SELECTED EXCERPT:
-- Start --

This Kakanui Beach house has a rich history as one of the oldest timber houses in North Otago dating back to 1872. The client had to make a big decision with a house of this age, whether to renovate or start from scratch with a new build.
Working with their draughtsman they started drawing up concepts for a new home that would have character features but could not get the desired look and kept coming back to the original home and what renovations could be done to the existing property. The decision was made to keep the original home and work out how to preserve the cottage feel while creating new spaces in keeping with the old but extend it with modern conveniences such as double glazing and insulation.
This project was a whole house transformation with an extension to include a new kitchen with vaulted ceiling and new master bedroom. All walls were stripped back apart from two, the Baltic Pine wall that was rumoured to come off a European ship in the Kakanui estuary in the 1800s and a Rimu tongue and groove wall in the new living area.
The client opted for all new wooden joinery for the windows and had a new but old-style door recreated for the kitchen. Old windows stays and door handles were stripped back to the original brass and original doors were upcycled.
The interior brief was to combine the historical cottage look with a coastal beach feel. As the central focal point to the home and new extension, the kitchen design was brought to life with blue v-groove cabinetry.
The colour inspiration came from two sources – the location of the home at the Kakanui coastline and the historical wallpapers used as a reference to the property’s past.
Two site visits to Kakanui Beach and Campbells Bay provided the main colour cues that inspired the palette. Using Resene’s Colour Palette Generator, www.resene.com/palettegenerator, photographs of the area were used to suggest starting Resene colour palettes. The colour team has found the Resene Colour Palette Generator has become such a great source of inspiration for their palettes now as they often use the North Otago environment as a key source of inspiration in their projects.
A final colour palette was chosen combining a palette of soft, sea blues and greens with the warmth of a colour that referenced the soft sand beach of Campbells Bay to the south of the property. The palette meanders through the home with Resene Quarter Regent Grey in the master bedroom, Resene Periglacial Blue and Resene Parchment in the kitchen, Resene Smoky Green in the snug, Resene Casper in the spare bedroom, Resene Half Black White and Resene Duck Egg Blue in the bathroom, Resene Abacus in the laundry and powder room and Resene Eighth Parchment on the ceilings, doors and architraves. Resene SpaceCote Low Sheen is used on wall areas with Resene Lustacryl on trims and joinery and Resene Lustacryl Kitchen & Bathroom in wet areas.

-- End --

PROBLEMS TO SOLVE:
(A) Using the Kakanui Beach house article, answer these:
(i) What year does the house date back to?
(ii) Which two walls were not stripped back?
(iii) Which Resene color was used in the snug?
(B) Do these statements agree with the Kakanui Beach house article? Give yes or no for each, along with the words from the article that settle it.
(i) The client went ahead with a new build.
(ii) The kitchen has blue v-groove cabinetry.
(iii) Campbells Bay lies to the north of the property.
(C) Extend the Kakanui Beach house article by writing on from its final sentence.
The rows have nothing to do with the Kakanui Beach house article.

EXTRACTED MATERIAL:

-- Start --

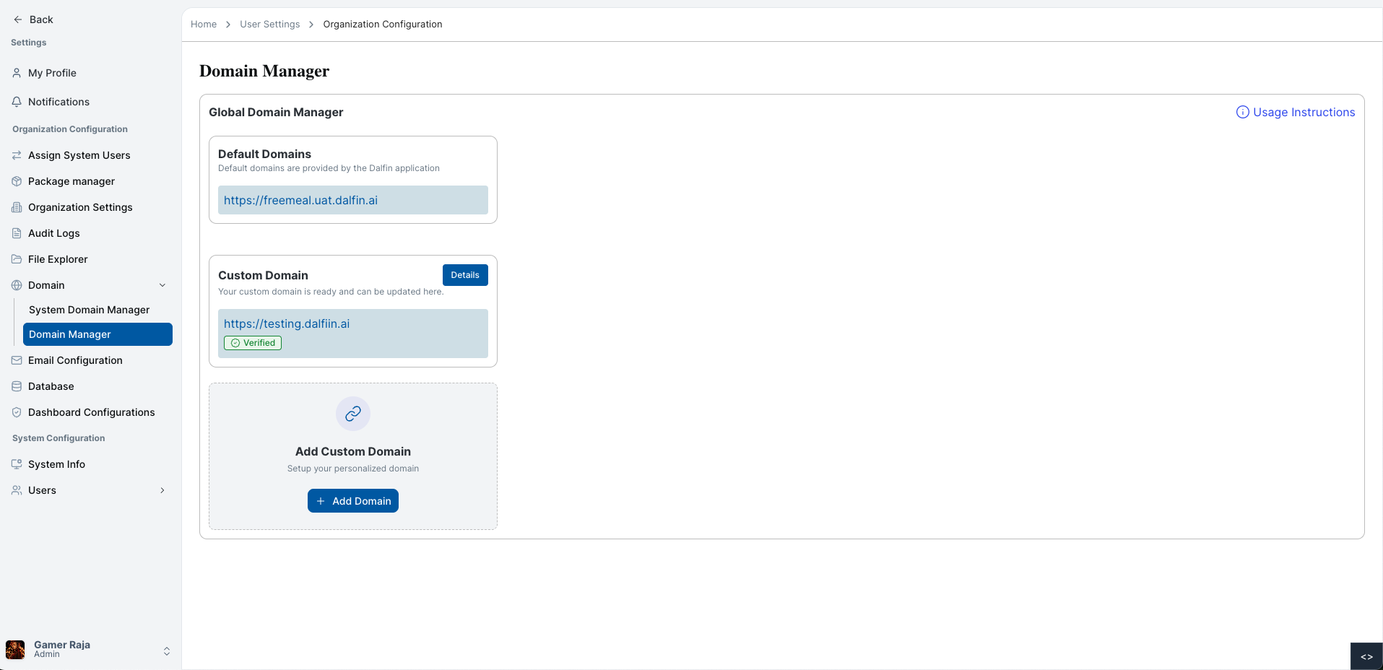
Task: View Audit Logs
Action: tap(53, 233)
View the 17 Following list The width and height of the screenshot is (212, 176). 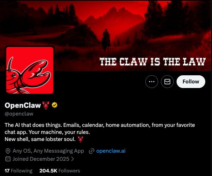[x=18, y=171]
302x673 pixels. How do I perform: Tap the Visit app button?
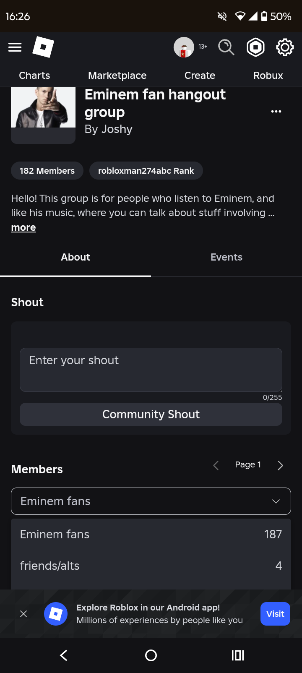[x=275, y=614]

-- End --
-- Start --

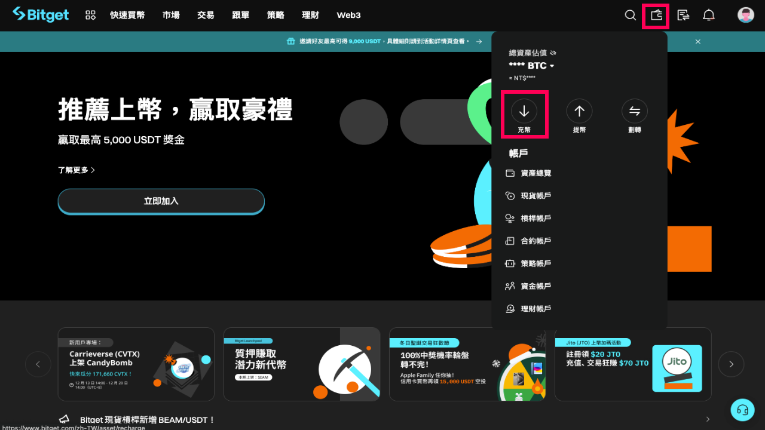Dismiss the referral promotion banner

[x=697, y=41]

-- End --

TASK-BY-TASK OUTPUTS:
(A)
(i) 1872
(ii) The Baltic Pine wall and a Rimu tongue and groove wall in the new living area
(iii) Resene Smoky Green

(B)
(i) No: "The decision was made to keep the original home"
(ii) Yes: "the kitchen design was brought to life with blue v-groove cabinetry"
(iii) No: "the soft sand beach of Campbells Bay to the south of the property"

(C)
It was rumoured that the Baltic Pine that lined the original front rooms was probably carried from the Kakanui estuary having been offloaded from a European ship. It had definitely seen better days. It needed a paint that would complement the scheme but also have enough depth to hide imperfections. Resene Smoky Green was chosen as the perfect mid tone colour to work in this room.
The original Rimu tongue and groove wall in the living area was retained, sanded back and then stained to reveal the beauty of this original timber.
When looking for flooring the client found some recycled from the Waiouru Military Camp gymnasium. The old claw foot bath was original to the home and was restored at a car painter firm in Oamaru.
This renovation has been a 30-year labour of love; the Kakanui cottage has been in the client’s family since 1960 and renovation plans started in in 1988 when they purchased a hand milled macrocarpa beam for the living room and leadlight windows from a garage sale.
The colour choices made within the home have brought this beautiful renovated cottage back to life and the client could not be happier with the scheme not only reflecting their beachside location but working harmoniously with historical patterned wallpapers.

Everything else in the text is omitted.